--- START ---

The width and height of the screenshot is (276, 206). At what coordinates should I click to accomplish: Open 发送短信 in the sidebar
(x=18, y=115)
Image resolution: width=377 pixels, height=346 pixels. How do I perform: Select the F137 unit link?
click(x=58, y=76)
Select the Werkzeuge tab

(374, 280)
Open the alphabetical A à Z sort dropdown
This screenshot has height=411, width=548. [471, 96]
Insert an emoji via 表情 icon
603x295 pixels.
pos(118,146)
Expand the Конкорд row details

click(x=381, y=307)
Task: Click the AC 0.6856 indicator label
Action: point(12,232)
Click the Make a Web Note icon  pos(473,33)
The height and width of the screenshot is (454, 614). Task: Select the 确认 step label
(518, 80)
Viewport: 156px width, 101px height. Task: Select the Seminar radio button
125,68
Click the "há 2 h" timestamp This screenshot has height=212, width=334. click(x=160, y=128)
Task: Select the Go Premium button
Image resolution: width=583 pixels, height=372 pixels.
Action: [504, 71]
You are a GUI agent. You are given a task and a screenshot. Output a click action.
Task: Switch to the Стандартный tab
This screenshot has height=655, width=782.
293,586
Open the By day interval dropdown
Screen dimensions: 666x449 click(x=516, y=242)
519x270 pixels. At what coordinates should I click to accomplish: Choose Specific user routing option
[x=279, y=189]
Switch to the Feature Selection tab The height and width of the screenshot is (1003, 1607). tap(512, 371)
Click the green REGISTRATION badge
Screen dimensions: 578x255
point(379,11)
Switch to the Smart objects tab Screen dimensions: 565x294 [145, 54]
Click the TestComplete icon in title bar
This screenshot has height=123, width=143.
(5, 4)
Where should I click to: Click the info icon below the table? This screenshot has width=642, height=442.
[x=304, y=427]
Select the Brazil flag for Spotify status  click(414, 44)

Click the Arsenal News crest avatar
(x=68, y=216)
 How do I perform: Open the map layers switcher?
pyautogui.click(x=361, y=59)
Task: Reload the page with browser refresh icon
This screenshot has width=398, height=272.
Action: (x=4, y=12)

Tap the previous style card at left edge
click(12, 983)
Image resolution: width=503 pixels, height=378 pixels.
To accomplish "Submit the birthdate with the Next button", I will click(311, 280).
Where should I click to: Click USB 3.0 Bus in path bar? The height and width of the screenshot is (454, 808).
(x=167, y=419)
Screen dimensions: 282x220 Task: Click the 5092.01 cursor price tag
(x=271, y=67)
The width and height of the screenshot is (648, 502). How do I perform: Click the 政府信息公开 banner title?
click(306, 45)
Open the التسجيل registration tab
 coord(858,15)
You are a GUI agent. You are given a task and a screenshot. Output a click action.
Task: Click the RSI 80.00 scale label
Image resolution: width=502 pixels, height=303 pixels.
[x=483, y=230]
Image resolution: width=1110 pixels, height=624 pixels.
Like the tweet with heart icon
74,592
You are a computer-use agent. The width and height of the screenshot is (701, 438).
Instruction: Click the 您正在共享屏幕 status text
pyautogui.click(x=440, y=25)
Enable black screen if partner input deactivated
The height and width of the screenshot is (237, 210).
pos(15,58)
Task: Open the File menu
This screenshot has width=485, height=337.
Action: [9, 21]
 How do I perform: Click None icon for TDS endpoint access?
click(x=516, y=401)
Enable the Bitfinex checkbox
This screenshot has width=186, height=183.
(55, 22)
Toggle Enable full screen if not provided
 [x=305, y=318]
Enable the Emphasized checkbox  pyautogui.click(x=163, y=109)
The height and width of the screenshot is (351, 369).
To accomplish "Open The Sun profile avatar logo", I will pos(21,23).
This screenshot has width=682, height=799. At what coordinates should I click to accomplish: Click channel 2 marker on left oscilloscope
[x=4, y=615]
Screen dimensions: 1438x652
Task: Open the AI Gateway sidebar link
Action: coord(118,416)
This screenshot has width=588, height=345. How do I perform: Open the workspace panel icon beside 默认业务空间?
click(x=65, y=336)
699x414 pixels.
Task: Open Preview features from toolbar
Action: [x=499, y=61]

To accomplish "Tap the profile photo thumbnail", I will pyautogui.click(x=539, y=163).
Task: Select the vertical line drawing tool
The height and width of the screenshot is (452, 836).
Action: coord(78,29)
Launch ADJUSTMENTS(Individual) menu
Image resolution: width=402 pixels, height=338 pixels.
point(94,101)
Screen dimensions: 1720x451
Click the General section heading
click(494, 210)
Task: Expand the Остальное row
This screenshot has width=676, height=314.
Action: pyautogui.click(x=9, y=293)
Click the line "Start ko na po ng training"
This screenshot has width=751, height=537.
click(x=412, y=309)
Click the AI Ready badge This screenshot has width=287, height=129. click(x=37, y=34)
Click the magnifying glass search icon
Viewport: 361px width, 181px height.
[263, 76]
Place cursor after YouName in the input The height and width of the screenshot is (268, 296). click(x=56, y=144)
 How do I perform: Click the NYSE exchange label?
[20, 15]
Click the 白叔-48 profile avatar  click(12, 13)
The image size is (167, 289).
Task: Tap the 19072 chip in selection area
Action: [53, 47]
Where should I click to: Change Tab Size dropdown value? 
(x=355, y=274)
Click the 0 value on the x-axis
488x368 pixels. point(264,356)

--- END ---

#### [Work required]
All of the material above must be transcribed exactly, with no line dropped.

#### [Exercise solution]
The width and height of the screenshot is (276, 206). At what coordinates should I click to accomplish: Open 发送短信 in the sidebar
(x=18, y=115)
Image resolution: width=377 pixels, height=346 pixels. How do I perform: Select the F137 unit link?
click(x=58, y=76)
Select the Werkzeuge tab

(374, 280)
Open the alphabetical A à Z sort dropdown
This screenshot has height=411, width=548. [471, 96]
Insert an emoji via 表情 icon
603x295 pixels.
pos(118,146)
Expand the Конкорд row details

click(x=381, y=307)
Task: Click the AC 0.6856 indicator label
Action: point(12,232)
Click the Make a Web Note icon  pos(473,33)
The height and width of the screenshot is (454, 614). Task: Select the 确认 step label
(518, 80)
Viewport: 156px width, 101px height. Task: Select the Seminar radio button
125,68
Click the "há 2 h" timestamp This screenshot has height=212, width=334. click(x=160, y=128)
Task: Select the Go Premium button
Image resolution: width=583 pixels, height=372 pixels.
Action: [504, 71]
You are a GUI agent. You are given a task and a screenshot. Output a click action.
Task: Switch to the Стандартный tab
This screenshot has height=655, width=782.
293,586
Open the By day interval dropdown
Screen dimensions: 666x449 click(x=516, y=242)
519x270 pixels. At what coordinates should I click to accomplish: Choose Specific user routing option
[x=279, y=189]
Switch to the Feature Selection tab The height and width of the screenshot is (1003, 1607). tap(512, 371)
Click the green REGISTRATION badge
Screen dimensions: 578x255
point(379,11)
Switch to the Smart objects tab Screen dimensions: 565x294 [145, 54]
Click the TestComplete icon in title bar
This screenshot has height=123, width=143.
(5, 4)
Where should I click to: Click the info icon below the table? This screenshot has width=642, height=442.
[x=304, y=427]
Select the Brazil flag for Spotify status  click(414, 44)

Click the Arsenal News crest avatar
(x=68, y=216)
 How do I perform: Open the map layers switcher?
pyautogui.click(x=361, y=59)
Task: Reload the page with browser refresh icon
This screenshot has width=398, height=272.
Action: (x=4, y=12)

Tap the previous style card at left edge
click(12, 983)
Image resolution: width=503 pixels, height=378 pixels.
To accomplish "Submit the birthdate with the Next button", I will click(311, 280).
Where should I click to: Click USB 3.0 Bus in path bar? The height and width of the screenshot is (454, 808).
(x=167, y=419)
Screen dimensions: 282x220 Task: Click the 5092.01 cursor price tag
(x=271, y=67)
The width and height of the screenshot is (648, 502). How do I perform: Click the 政府信息公开 banner title?
click(306, 45)
Open the التسجيل registration tab
 coord(858,15)
You are a GUI agent. You are given a task and a screenshot. Output a click action.
Task: Click the RSI 80.00 scale label
Image resolution: width=502 pixels, height=303 pixels.
[x=483, y=230]
Image resolution: width=1110 pixels, height=624 pixels.
Like the tweet with heart icon
74,592
You are a computer-use agent. The width and height of the screenshot is (701, 438).
Instruction: Click the 您正在共享屏幕 status text
pyautogui.click(x=440, y=25)
Enable black screen if partner input deactivated
The height and width of the screenshot is (237, 210).
pos(15,58)
Task: Open the File menu
This screenshot has width=485, height=337.
Action: [9, 21]
 How do I perform: Click None icon for TDS endpoint access?
click(x=516, y=401)
Enable the Bitfinex checkbox
This screenshot has width=186, height=183.
(55, 22)
Toggle Enable full screen if not provided
 [x=305, y=318]
Enable the Emphasized checkbox  pyautogui.click(x=163, y=109)
The height and width of the screenshot is (351, 369).
To accomplish "Open The Sun profile avatar logo", I will pos(21,23).
This screenshot has width=682, height=799. At what coordinates should I click to accomplish: Click channel 2 marker on left oscilloscope
[x=4, y=615]
Screen dimensions: 1438x652
Task: Open the AI Gateway sidebar link
Action: coord(118,416)
This screenshot has width=588, height=345. How do I perform: Open the workspace panel icon beside 默认业务空间?
click(x=65, y=336)
699x414 pixels.
Task: Open Preview features from toolbar
Action: [x=499, y=61]

To accomplish "Tap the profile photo thumbnail", I will pyautogui.click(x=539, y=163).
Task: Select the vertical line drawing tool
The height and width of the screenshot is (452, 836).
Action: coord(78,29)
Launch ADJUSTMENTS(Individual) menu
Image resolution: width=402 pixels, height=338 pixels.
point(94,101)
Screen dimensions: 1720x451
Click the General section heading
click(494, 210)
Task: Expand the Остальное row
This screenshot has width=676, height=314.
Action: pyautogui.click(x=9, y=293)
Click the line "Start ko na po ng training"
This screenshot has width=751, height=537.
click(x=412, y=309)
Click the AI Ready badge This screenshot has width=287, height=129. click(x=37, y=34)
Click the magnifying glass search icon
Viewport: 361px width, 181px height.
[263, 76]
Place cursor after YouName in the input The height and width of the screenshot is (268, 296). click(x=56, y=144)
 How do I perform: Click the NYSE exchange label?
[20, 15]
Click the 白叔-48 profile avatar  click(12, 13)
The image size is (167, 289).
Task: Tap the 19072 chip in selection area
Action: [53, 47]
Where should I click to: Change Tab Size dropdown value? 
(x=355, y=274)
Click the 0 value on the x-axis
488x368 pixels. point(264,356)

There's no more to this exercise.